The man on the ground will become their totem.
The boy in their midst
will learn this bitterness in his stomach
is something he can live with
and might even learn to like.

Who else but a lifeguard at a pool can circumvent tragedy, after all, or has even a smidgen of control?

These are the limits we place around our grief, making a monument out of senseless tragedy, even as we’re helpless to change anything.
And what could ever be more hopelessly, nightmarishly tragic than the accidental drowning of a child? This theme/scenario dominates the middle section. While McCullough’s poems deal with an “actual” drowning, it is not a specific one — more like the idea of a drowning, in a kind of dreamscape infused with helpless panic — the parent’s momentary negligence, the lifeguard’s feckless behavior.

all he recalls of the events before the drowning
is how he walked around the pool asking if anyone
had a pen, how one of the mothers leant him her lipstick,
to write the word WARNING both large and red and how satisfied
he felt
both aroused and indicted. (“What the Lifeguard Wrote”)

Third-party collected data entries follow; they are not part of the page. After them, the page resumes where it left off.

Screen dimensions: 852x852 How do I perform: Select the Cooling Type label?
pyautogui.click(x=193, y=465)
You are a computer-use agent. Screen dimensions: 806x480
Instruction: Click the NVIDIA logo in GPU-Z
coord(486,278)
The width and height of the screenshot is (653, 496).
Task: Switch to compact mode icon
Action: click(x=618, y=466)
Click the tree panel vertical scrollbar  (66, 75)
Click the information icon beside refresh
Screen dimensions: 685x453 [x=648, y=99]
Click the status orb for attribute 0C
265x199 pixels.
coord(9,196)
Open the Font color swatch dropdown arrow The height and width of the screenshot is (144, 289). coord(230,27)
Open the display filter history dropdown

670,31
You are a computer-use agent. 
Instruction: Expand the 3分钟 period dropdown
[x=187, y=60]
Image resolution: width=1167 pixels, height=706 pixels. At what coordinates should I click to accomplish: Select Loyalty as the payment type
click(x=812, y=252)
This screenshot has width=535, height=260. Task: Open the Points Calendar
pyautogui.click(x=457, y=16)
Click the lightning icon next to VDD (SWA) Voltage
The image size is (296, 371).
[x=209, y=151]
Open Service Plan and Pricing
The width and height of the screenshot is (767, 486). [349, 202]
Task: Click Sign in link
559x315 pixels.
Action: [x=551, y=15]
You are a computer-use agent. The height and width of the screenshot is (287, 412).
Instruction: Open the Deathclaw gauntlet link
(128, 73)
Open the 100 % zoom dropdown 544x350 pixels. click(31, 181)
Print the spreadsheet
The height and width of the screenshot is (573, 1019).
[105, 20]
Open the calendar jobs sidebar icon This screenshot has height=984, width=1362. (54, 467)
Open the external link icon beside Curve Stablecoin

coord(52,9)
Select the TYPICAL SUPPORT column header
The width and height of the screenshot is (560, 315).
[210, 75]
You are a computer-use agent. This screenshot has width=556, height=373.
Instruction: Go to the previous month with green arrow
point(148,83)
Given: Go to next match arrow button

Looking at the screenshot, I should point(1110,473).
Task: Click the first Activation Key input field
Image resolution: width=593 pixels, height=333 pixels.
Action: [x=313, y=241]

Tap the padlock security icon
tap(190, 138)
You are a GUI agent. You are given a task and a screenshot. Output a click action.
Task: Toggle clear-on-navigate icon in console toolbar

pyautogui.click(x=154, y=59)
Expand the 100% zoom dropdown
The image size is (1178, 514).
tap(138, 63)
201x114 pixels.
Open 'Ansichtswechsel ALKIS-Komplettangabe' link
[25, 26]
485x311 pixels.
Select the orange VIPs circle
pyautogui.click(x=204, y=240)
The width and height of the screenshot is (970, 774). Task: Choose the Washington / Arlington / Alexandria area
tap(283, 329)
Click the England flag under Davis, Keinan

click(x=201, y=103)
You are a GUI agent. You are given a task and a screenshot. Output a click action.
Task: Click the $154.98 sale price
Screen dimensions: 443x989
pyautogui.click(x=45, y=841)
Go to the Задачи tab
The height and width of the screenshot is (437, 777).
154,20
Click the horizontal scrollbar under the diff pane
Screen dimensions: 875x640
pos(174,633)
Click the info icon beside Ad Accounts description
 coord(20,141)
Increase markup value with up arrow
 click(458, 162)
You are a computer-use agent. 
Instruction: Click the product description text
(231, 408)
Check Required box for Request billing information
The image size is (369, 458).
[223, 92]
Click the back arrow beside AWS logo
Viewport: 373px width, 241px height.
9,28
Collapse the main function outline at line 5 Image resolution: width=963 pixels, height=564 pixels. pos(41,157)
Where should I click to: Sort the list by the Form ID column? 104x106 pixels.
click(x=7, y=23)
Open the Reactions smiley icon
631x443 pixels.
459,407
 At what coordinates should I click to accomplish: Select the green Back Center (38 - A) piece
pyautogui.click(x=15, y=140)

McCullough’s poems examine the edges of everyday humanity in the face of the struggles we endure. As Thoreau wrote, “The mass of men lead lives of quiet desperation,” an observation that is borne out in poem after poem in Panic. In “What Needs to Be Done,” a single woman in her thirties cares for her invalid mother while life passes her by, but for all her desperation, she does not complain:

For now, she knows who she is,
and who she is
is sufficient.

In “Gone a Little Wild,” a girl whose twin sister died in a forklift accident plants a garden in her sister’s memory but lets it go to seed when the town won’t let her put up a memorial plaque. In “The Moment Before Something” a struggling single mom is asked out on a date by her boss, considers her options. With real compassion, McCullough lets us glimpse the secret lives of quietly desperate people as they push their boundaries, test their limits. “...they let themselves go as dumb as cows/so they can survive the pastures they must cross.” (“What the Teacher Said”)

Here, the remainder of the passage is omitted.